Он был в завязке уже восемь месяцев. Мы познакомились на одной вечеринке. Моя первая реакция на него — дать по роже. Было в нем что-то такое, от чего меня сразу пробил озноб. Сразу. Он пришел с Дженнифер, знакомой моей знакомой. Она оттащила меня в сторонку и попросила его отбить. Ей хотелось скорее избавиться от него; она уже не могла выносить его многочисленные заебы. Он был очень красивый, но весь какой-то обломанный. Трезвый, но мерзкий. Патологический лжец, мелкий вор, жулик и сексуальный маньяк. Причем, маньяк неотразимый. Стоит ему улыбнуться — и ты сама выпрыгнешь из трусов. Она мне сказала, что с ним надо поосторожнее, но при этом она почему-то была уверена, что я сумею вправить ему мозги. И это притом, что я до сих пор безуспешно пыталась вправить мозги себе.

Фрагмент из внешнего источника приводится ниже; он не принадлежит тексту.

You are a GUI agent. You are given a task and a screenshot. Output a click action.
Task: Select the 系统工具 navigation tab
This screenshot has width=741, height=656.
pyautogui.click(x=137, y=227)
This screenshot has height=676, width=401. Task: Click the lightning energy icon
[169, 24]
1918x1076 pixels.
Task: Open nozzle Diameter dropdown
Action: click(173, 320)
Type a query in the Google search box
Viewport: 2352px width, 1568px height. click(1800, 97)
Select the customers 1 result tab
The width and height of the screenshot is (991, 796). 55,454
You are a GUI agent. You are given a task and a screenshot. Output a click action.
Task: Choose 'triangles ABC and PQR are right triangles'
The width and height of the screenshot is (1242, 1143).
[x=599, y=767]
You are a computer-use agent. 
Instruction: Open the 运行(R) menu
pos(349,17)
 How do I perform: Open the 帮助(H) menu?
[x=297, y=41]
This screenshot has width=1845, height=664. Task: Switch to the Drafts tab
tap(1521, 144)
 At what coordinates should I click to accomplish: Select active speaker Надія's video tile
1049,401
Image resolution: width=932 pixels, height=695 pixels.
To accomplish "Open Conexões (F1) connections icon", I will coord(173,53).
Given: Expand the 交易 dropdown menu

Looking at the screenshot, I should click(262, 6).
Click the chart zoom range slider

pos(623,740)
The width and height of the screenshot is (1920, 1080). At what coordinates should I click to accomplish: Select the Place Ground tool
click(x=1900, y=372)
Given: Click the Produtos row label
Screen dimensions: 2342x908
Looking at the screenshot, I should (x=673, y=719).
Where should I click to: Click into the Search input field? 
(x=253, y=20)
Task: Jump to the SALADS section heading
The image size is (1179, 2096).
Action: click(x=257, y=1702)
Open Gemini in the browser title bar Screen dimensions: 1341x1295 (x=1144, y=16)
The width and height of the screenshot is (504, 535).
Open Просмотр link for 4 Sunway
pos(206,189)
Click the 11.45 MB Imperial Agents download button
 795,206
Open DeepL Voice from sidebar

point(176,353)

Меня сразу к нему потянуло. С такой страшной силой, что мне стало действительно любопытно. Уж кто — кто, а я должна была сразу же распознать хищника, пьющего души. Потому что я сама такая. Может быть, в этом все дело. Подобное тянется к подобному. Притяжение. Влечение. Вызов. Как и всякий шарлатан, он обладал мощной харизмой. Притягательным магнетизмом. Он как будто светился изнутри. Его обаяние было неотразимо. Его улыбка разила наповал. Он казался таким счастливым — неправдоподобно счастливым. Крючок, на который ловились все.
Меня предупреждали держаться от него подальше. Предупреждали все, кто его знал. Но я их не слушала. Думала, я смогу его приручить. Думала, что со мной все будет по-другому. Что я смогу научить его пониманию и мудрости, как изжить в себе жертву под маской палача. Хотя я сама еще толком этому не научилась. Я по-прежнему работала над собой. Очень упорно.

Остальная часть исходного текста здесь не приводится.